My father takes one of the two blankets belonging to a Graz children’s hospital off his son on my mother’s lap and walks toward the boy who stands rigid and still, his right arm raised in what seems a familiar gesture. My father winds the blanket around the wrist, which the boy continues to hold at what is a convenient height for my father’s efforts. When he gets to the end of the blanket my father seems, for a moment, at a loss. As soon as he has tucked the fabric in place, it falls away again and begins to unwind. But he tears into the blanket with his teeth and produces strips of cloth, which he ties around the bulk of the blanket already in place on the boy’s forearm.

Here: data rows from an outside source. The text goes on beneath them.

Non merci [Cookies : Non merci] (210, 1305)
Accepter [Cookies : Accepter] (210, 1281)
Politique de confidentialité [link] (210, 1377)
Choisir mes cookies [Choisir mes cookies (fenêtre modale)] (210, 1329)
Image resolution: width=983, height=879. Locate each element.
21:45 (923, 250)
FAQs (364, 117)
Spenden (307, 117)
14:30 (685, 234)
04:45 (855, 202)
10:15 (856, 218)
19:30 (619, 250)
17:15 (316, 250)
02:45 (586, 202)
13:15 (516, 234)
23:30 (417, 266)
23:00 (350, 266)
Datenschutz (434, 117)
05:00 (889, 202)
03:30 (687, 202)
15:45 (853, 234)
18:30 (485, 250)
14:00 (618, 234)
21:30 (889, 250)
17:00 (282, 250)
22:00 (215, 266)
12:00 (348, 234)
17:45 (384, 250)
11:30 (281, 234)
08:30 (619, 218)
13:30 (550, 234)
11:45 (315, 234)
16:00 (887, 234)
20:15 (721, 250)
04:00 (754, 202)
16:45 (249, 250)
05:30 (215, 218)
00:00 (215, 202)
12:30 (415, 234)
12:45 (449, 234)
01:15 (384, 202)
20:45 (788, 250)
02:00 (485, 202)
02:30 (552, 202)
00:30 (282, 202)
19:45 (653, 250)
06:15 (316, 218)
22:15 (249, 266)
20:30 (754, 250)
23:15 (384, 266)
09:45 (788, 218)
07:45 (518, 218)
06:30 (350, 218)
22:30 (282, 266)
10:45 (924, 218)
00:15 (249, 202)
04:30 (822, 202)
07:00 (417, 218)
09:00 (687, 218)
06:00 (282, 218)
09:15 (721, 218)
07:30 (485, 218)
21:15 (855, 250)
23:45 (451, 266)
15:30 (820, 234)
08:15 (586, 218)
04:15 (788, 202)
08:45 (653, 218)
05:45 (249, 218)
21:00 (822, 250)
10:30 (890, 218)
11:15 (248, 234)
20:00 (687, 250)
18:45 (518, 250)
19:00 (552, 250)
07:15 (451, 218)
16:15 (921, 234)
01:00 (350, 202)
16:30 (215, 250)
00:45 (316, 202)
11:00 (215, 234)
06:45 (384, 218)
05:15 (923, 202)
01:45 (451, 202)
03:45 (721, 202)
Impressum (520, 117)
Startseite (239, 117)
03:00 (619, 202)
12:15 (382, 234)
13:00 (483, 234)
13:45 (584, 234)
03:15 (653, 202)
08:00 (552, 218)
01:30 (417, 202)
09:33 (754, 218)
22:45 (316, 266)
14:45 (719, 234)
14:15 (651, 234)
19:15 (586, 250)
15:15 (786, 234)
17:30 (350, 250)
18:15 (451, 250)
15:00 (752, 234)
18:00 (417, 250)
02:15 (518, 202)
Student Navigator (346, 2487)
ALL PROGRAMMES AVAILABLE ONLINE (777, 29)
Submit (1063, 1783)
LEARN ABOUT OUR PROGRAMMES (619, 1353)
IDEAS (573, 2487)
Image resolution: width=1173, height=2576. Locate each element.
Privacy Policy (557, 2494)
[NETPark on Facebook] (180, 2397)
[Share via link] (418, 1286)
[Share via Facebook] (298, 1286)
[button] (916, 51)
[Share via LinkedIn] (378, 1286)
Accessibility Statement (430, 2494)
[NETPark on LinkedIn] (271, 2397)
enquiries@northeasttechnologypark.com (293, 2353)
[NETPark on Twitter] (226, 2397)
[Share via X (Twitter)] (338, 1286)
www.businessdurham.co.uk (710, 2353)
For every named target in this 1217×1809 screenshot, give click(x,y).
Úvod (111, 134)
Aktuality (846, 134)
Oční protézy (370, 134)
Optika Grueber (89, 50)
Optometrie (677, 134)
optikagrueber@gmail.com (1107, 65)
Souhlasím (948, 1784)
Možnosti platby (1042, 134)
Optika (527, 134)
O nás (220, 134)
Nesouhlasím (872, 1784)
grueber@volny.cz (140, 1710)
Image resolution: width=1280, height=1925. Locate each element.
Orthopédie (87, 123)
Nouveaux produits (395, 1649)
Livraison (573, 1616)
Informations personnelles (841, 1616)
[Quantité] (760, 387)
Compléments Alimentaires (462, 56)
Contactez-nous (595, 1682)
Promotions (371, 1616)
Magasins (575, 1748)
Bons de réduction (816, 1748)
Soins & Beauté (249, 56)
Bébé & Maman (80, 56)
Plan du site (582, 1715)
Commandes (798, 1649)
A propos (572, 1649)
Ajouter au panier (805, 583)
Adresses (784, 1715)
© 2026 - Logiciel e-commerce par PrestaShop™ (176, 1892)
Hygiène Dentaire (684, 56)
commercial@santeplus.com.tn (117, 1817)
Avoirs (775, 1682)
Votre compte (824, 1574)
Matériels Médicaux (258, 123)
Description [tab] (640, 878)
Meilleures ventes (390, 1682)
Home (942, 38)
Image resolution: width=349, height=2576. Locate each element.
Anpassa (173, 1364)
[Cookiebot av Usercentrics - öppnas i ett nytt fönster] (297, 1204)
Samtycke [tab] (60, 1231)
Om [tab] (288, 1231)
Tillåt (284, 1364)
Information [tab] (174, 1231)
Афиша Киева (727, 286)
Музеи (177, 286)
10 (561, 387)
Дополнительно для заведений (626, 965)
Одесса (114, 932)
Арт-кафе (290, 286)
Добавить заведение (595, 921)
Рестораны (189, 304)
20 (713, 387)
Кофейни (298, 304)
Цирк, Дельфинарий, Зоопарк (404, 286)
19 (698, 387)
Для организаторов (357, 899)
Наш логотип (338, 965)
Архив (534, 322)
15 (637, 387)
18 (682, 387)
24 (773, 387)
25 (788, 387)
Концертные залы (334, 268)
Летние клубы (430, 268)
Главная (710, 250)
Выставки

“You’ll be all right now,” my father says, “you are coming with us.” The boy does not move. My father carries him to the Jeep, repeating what he has already said, slightly varying the sequence of words. “You’re okay,” “We’ve got plenty of room,” “You’ll be all right now; you’re coming with us.”
My father asks me to get up, stacks the suitcases and the cardboard box on the floor, tells me to sit down again, and lays the clock on my lap. He has to force the boy’s legs at the knees to get him to sit down beside me. The boy is older than I am, maybe old enough to go to school, his hair is brown, his nose is white. He looks straight ahead. From the corner of my eyes I watch the pale gray blanket darken, an even seeping, fast and sly as magic.
When my father tries to restart the Jeep it sputters, falters, makes one last, small jump. The boy turns his head toward and past me, abruptly faces forward again, jumps off his seat and runs into the woods. That’s when we all started walking. My father took the cardboard box under one arm and a suitcase in each hand, the clock stayed behind, and we saw neither clock nor Jeep again. My mother carried my brother, whose eyes were closed and who lay silent throughout the afternoon’s journey. Off and on, my mother stopped walking and held her ear close to the baby’s mouth.